Covering rectangles with bars of length 3.

In EWD1039 “Seemingly on a problem transmitted by Bengt Jonsson” I wrote on the following problem. Consider the 8×8 square; can it be covered by 21 bars of 3×1 and 1 little square of 1×1? Recently I heard a 3-dimensional variation: if a 4×4×4 cube is filled by 21 bars of 3×1×1 and 1 cube of 1×1×1, show that the little cube is situated in one of the corners of the big cube. In short, time to solve the problem in N dimensions.

I was struck by the inadequacy of the usual metaphors. Arguments about covering rectangles by 2×1 dominoes are traditionally carried out in terms of chess boards, and the above 8×8 problem was accordingly solved by colouring squares red, white, or blue. But we are used to painting surfaces and not to painting volumes. Another awkwardness is that in the one case we talk about “covering” and in the other case about “filling”. Even more seriously, our bars differ: from bars of 3×1 we went to bars of 3×1×1.
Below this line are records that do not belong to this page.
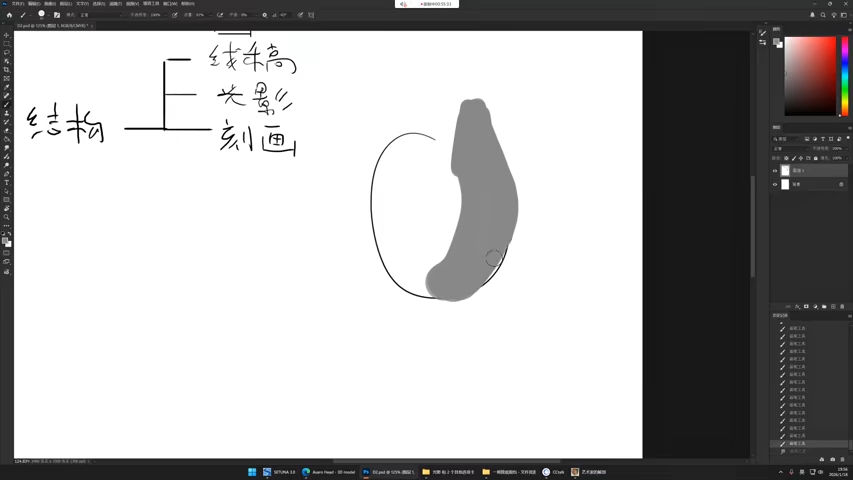The image size is (853, 480).
Task: Pick a hue on the rainbow slider
Action: point(845,76)

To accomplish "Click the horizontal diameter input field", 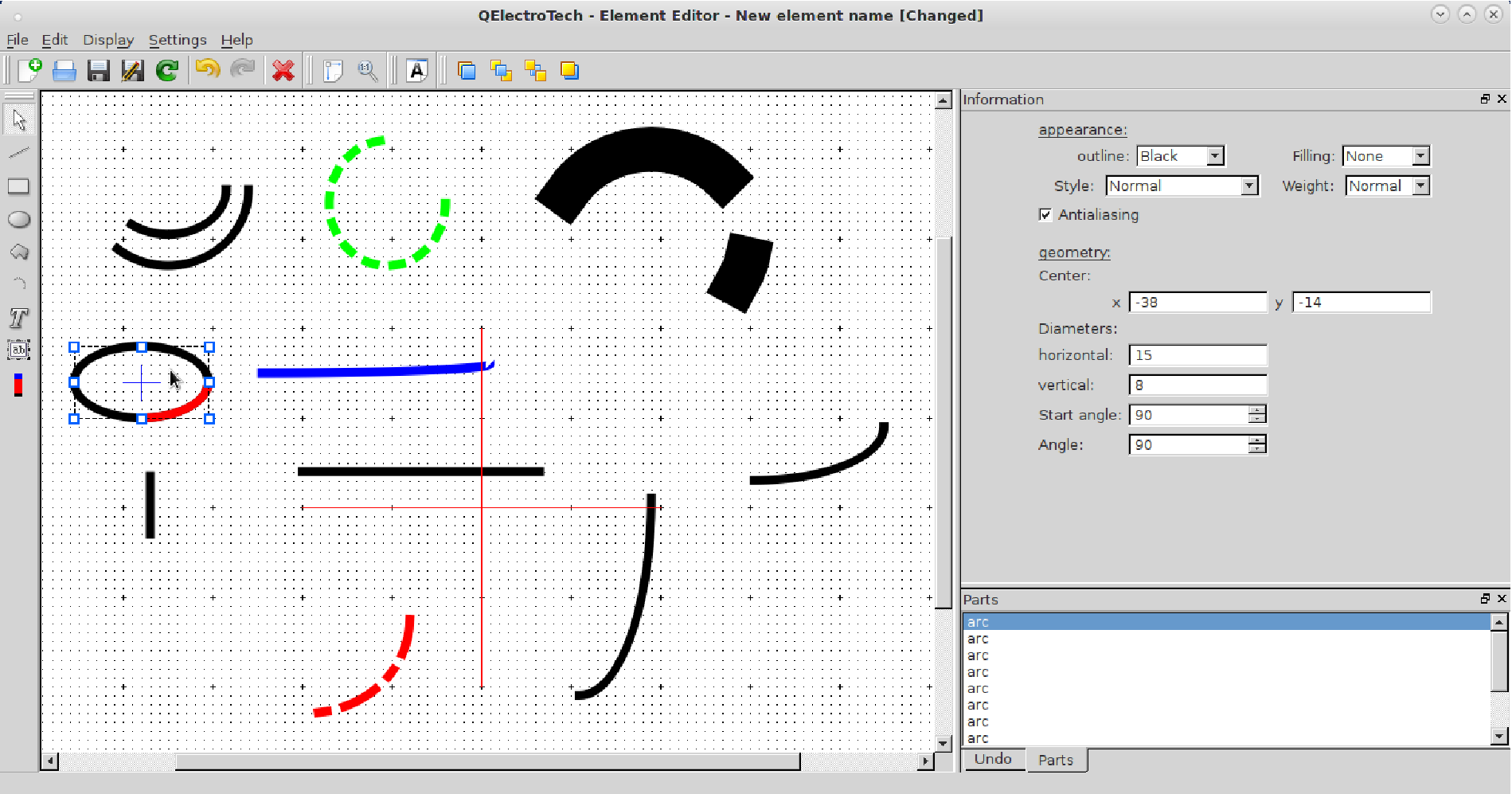I will click(1197, 355).
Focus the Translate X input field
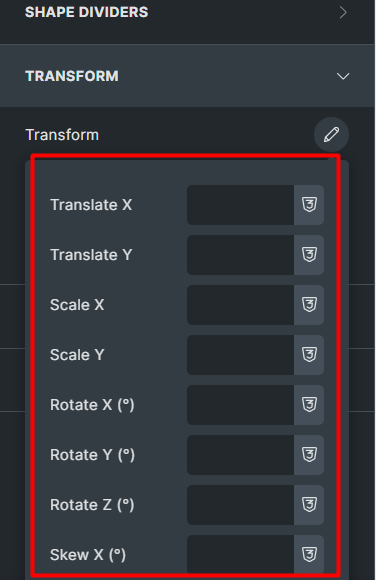376x580 pixels. pyautogui.click(x=241, y=205)
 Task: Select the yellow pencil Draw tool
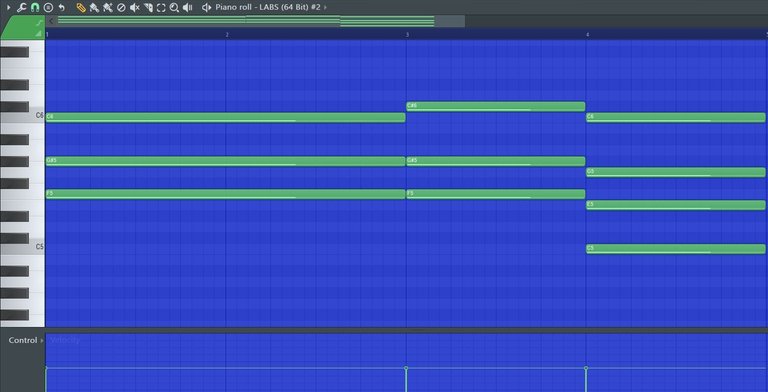pos(81,7)
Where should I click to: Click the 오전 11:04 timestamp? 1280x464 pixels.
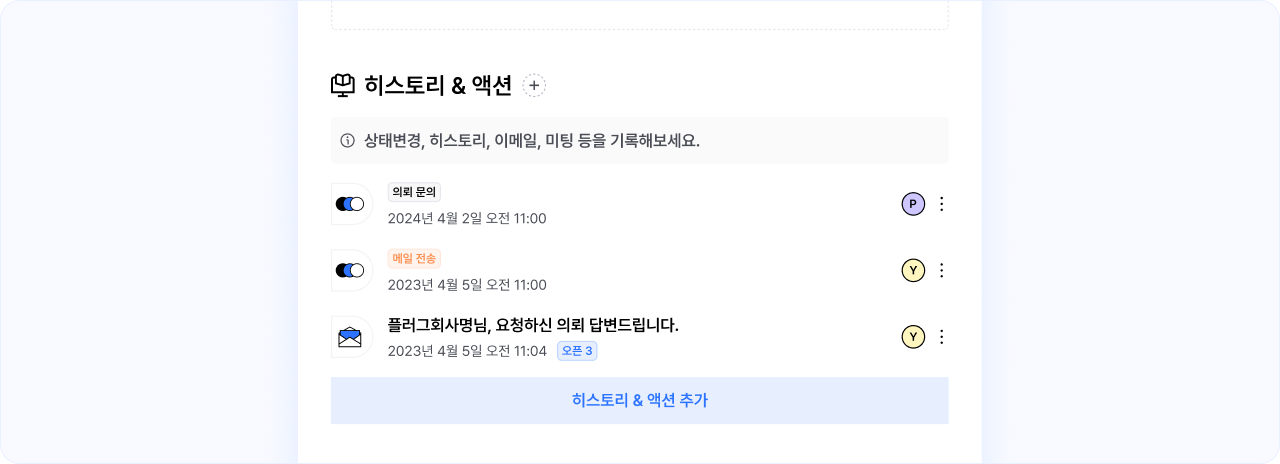(x=467, y=351)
All these (linguistic) problems can be overcome by switching to an N-dimensional rectangular array of grid points or, equivalently, their N-tuples of coordinates. Covering and filling became partitioning, a bar becomes a triple with consecutive values in the only coordinate in which they differ. It now stands to reason to "colour" each point by 0, 1, or 2, viz. the sum of its coordinates reduced modulo 3.

If at least one of the lengths of the rectangle is a multiple of 3, partitioning in bars is obviously possible and, hence, the three colours occur with the same frequency. If none of the lengths of the rectangle is a multiple of 3, the total number of grid points is not a multiple of 3 and, hence, the colours do not occur with the same frequency. The frequencies, however, differ at most 1. (The proof is by mathematical induction over the number of dimensions. An (N+1)-dimensional rectangle with no length divisible by 3 can be turned into an (N+1)-dimensional rectangle with one length divisible by 3 by addition or removal of an N-dimensional rectangular slice with no length divisible by 3.)
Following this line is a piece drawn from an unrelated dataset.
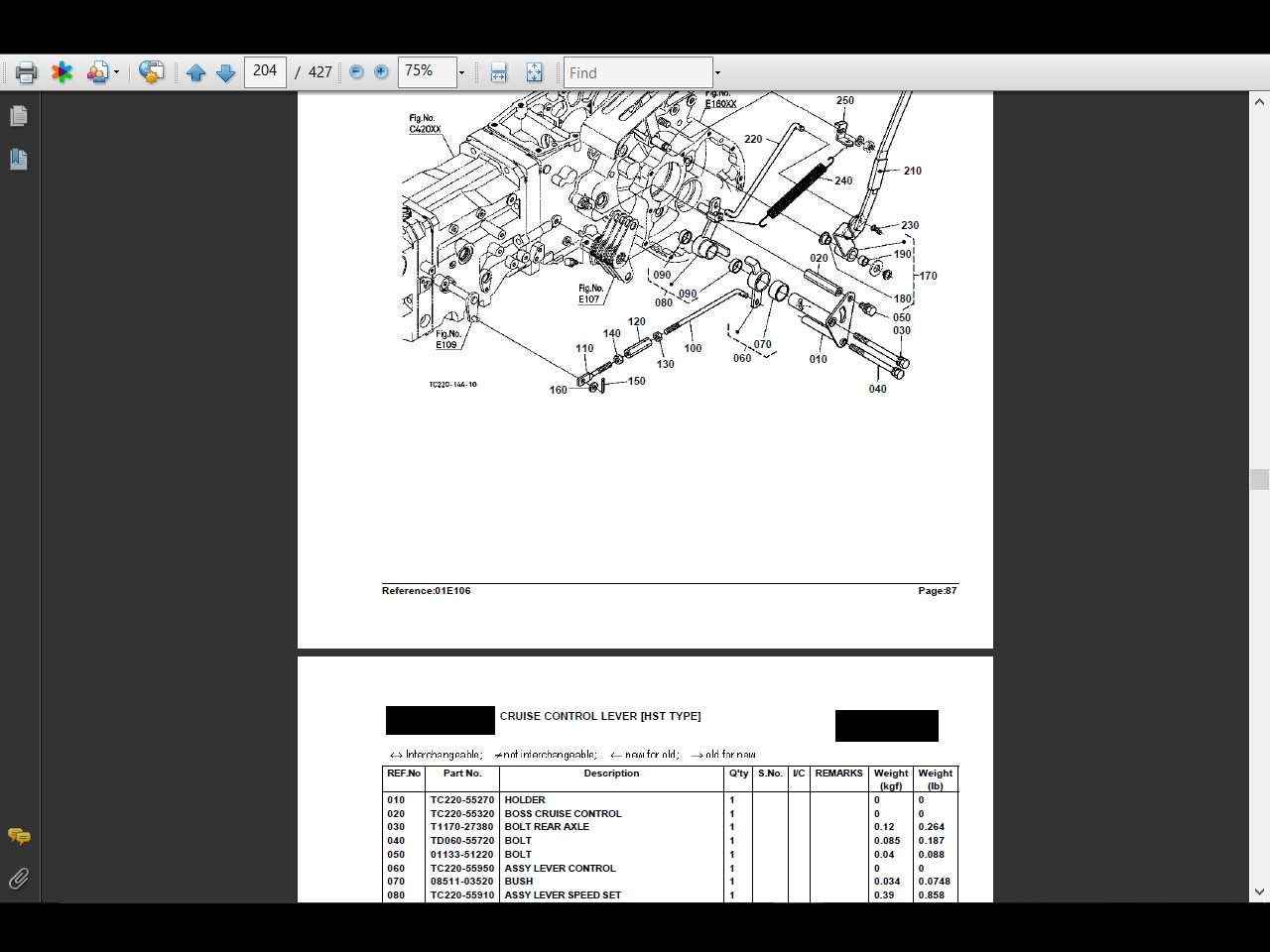The image size is (1270, 952).
Task: Open the Page Thumbnails panel
Action: point(19,115)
With the total number of grid points equal to 3k ± 1, we allow one “exceptional” point (of the colour that occurs k ± 1 times): in the case 3k + 1, the exceptional point of a “partitioning” is the one that occurs in no bar —in the 4×1 rectangle, one of the end points is exceptional—, in the case 3k-1, the exceptional point of a “partitioning” is the one that is allowed to occur in two bars —in the 5×1 rectangle, the mid-point is exceptional—.
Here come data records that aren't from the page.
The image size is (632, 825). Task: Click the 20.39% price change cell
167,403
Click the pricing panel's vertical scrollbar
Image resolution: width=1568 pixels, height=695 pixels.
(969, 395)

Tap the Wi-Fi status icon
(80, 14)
The possible positions of the exceptional point are further restricted by the consideration of symmetry that tells us that the colour of the exceptional point remains unchanged by reflection, i.e. if one coordinate, instead of numbering from m to n, is made to number from n to m. In particular:

 a) in a direction in which the length of the rectangle is of the form 3p + 1, the difference between extreme and exceptional coordinate is of the form 3q. (This deals with the 4×4×4 cube.) b) in a direction in which the length of the rectangle is of the form 3p+1, the difference between extreme and exceptional coordinate is of form 3q+2. (This deals with the 8×8 square.)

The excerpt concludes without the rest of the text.